Pero en lugar de darle permiso, lo destinaron a Watton, en Norfolk, al Escuadrón 82 del mando de bombarderos, y volvió a escribirle comunicándole que ahora ya no tenía esperanzas de poder volver a Francia por lo menos durante varios meses. Mencionó que deseaba que se trasladara a París en julio y que, en caso de necesidad, podía quedarse a vivir con los Windsor. Pero no quería que tuviera al niño ella sola en el château, sobre todo sí él no podía estar presente, aunque confiaba en poder acudir.
En marzo recibió otra carta de Jane, que había tenido una niña a la que llamaron Helen. Pero Sarah se sentía ahora extrañamente alejada de su familia, como si ya no formaran una parte íntima de su propia vida, como había ocurrido en el pasado. Intentó mantenerse al corriente de las noticias, pero las cartas tardaban mucho en llegar, y muchos de los nombres que se citaban en ellas le resultaban desconocidos. Había llevado una vida completamente apartada de ellos durante el último año y medio, y ahora todos parecían hallarse muy lejos. Se hallaba totalmente inmersa en su propia vida con su hijo, dedicada a restaurar el château y a enterarse de las noticias que se iban produciendo en Europa.
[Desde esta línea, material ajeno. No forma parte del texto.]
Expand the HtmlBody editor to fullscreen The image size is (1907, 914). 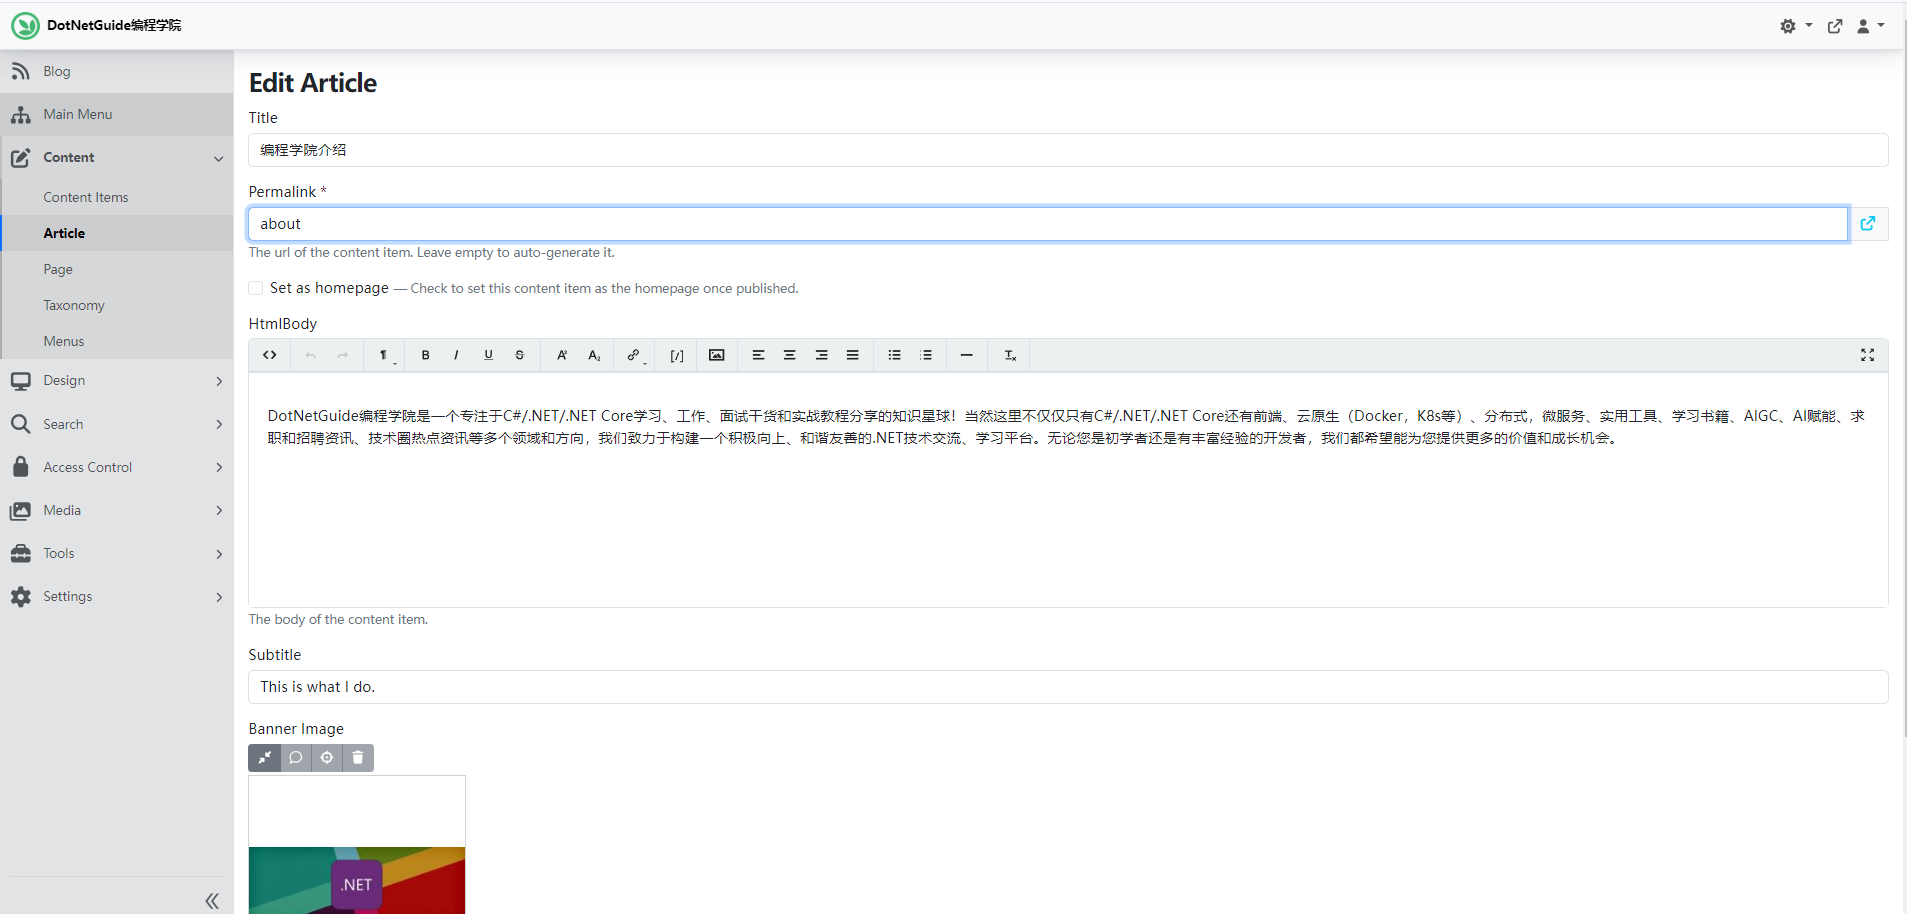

Oía por la radio todos los boletines de noticias que podía, leía el periódico asiduamente, y prestaba atención a los rumores. Pero las noticias nunca eran buenas, o esperanzadoras. En sus cartas, William prometía que trataría de volver pronto. Pero, en la primavera de 1940, Hitler parecía haberse detenido, y William y algunos de sus amigos empezaron a preguntarse si no estaría dispuesto a retroceder. En Estados Unidos denominaron a ese período la «Guerra Falsa», pero para los pueblos de los países ocupados por Hitler se trataba de algo muy real y, desde luego, nada falso.
Los Windsor la invitaron a una cena en París a finales de abril, a la que ella no asistió. No quería dejar a Phillip solo, aunque confiaba en Emanuelle. Además, ya estaba embarazada de cinco meses y no le parecía correcto salir de fiesta sin William. Les envió una amable nota, disculpando su ausencia, y a principios de mayo pilló un fuerte resfriado, por lo que se encontraba en la cama el día 15, cuando los alemanes invadieron Holanda. Emanuelle subió a toda prisa la escalera para comunicárselo. Hitler volvía a atacar y Sarah bajó a la cocina para ver si podía sintonizar alguna emisora y oír las noticias en la radio.